**ACTIVITY:** Repeat all entries word for word; skip images.

**ENTRIES PROVIDED:**
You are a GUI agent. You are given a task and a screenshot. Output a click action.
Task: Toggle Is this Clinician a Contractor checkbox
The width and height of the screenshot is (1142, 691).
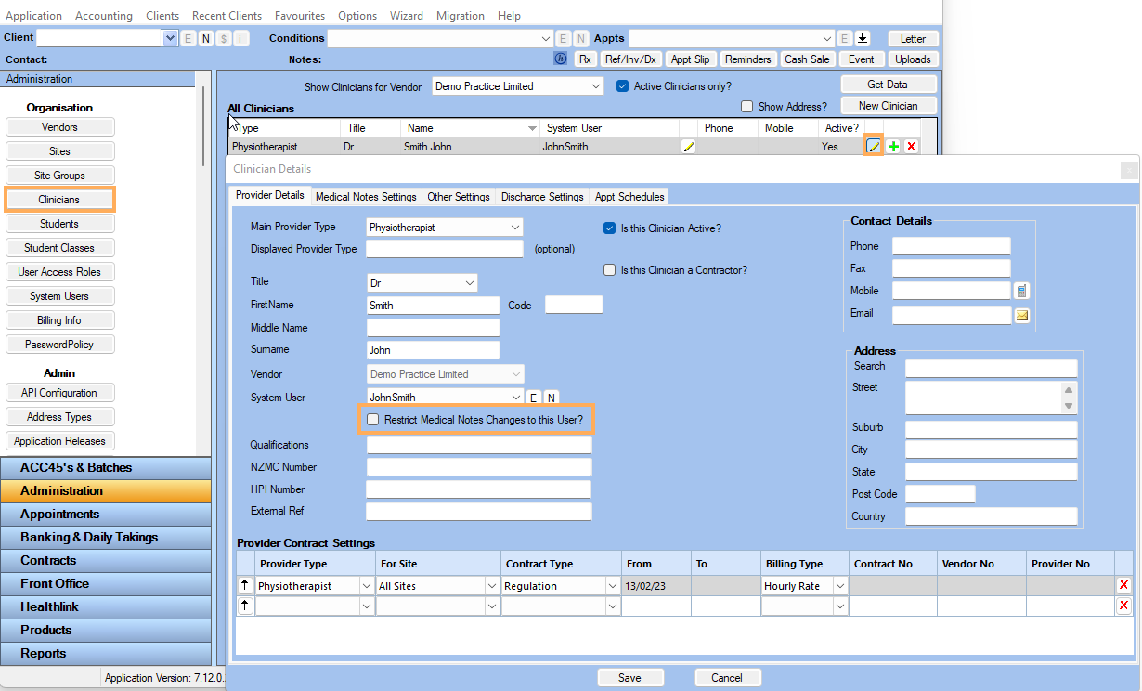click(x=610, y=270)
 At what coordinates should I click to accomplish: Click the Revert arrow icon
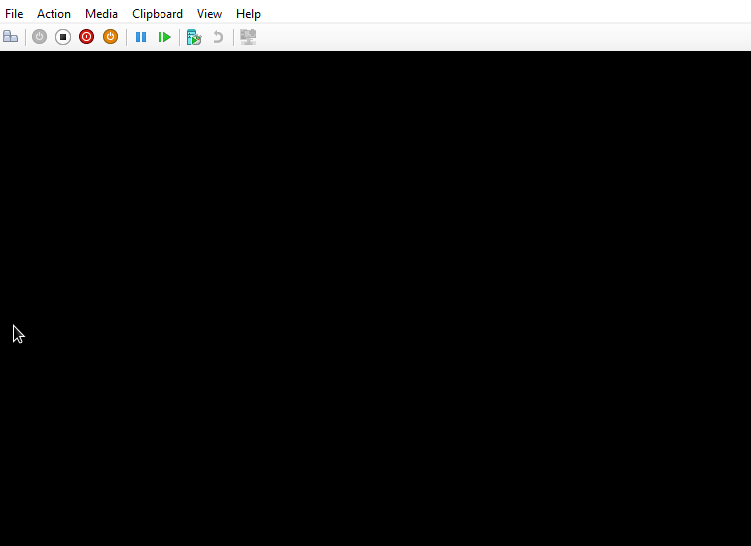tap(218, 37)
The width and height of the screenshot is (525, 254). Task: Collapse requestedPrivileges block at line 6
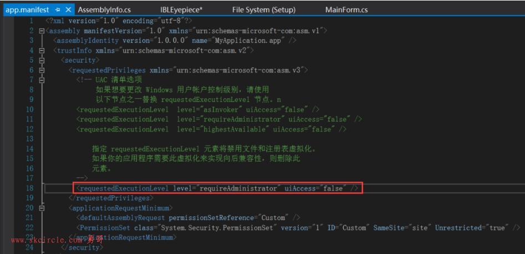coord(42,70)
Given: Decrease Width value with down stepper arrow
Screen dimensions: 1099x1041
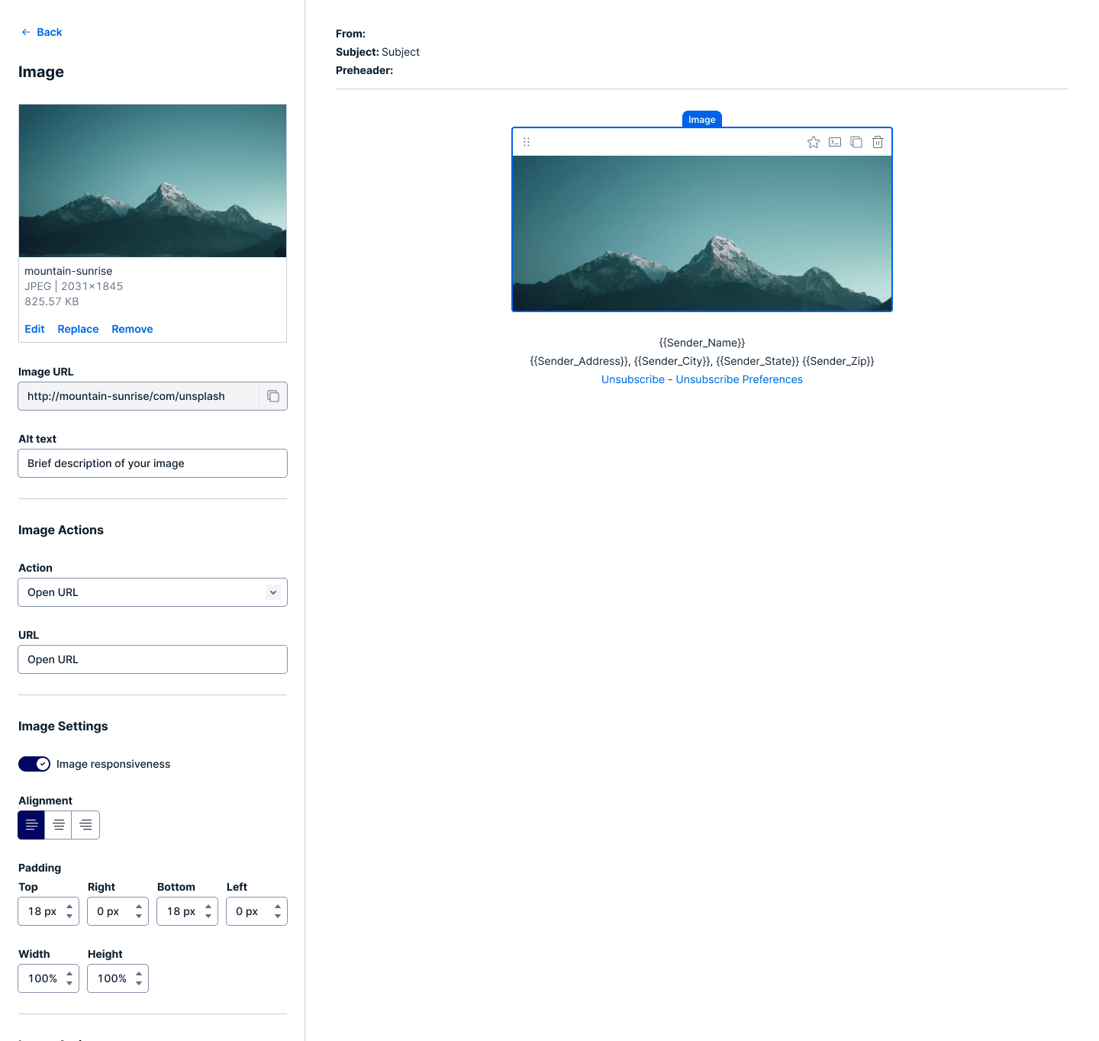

**SOLUTION TO THIS PROBLEM:**
You are a GUI agent. You are given a task and a screenshot. Output a click action.
Task: Toggle Is this Clinician a Contractor checkbox
The width and height of the screenshot is (1142, 691).
click(x=610, y=270)
 At what coordinates should I click to accomplish: Click the Revert arrow icon
tap(218, 37)
The width and height of the screenshot is (525, 254). Task: Collapse requestedPrivileges block at line 6
coord(42,70)
Given: Decrease Width value with down stepper arrow
Screen dimensions: 1099x1041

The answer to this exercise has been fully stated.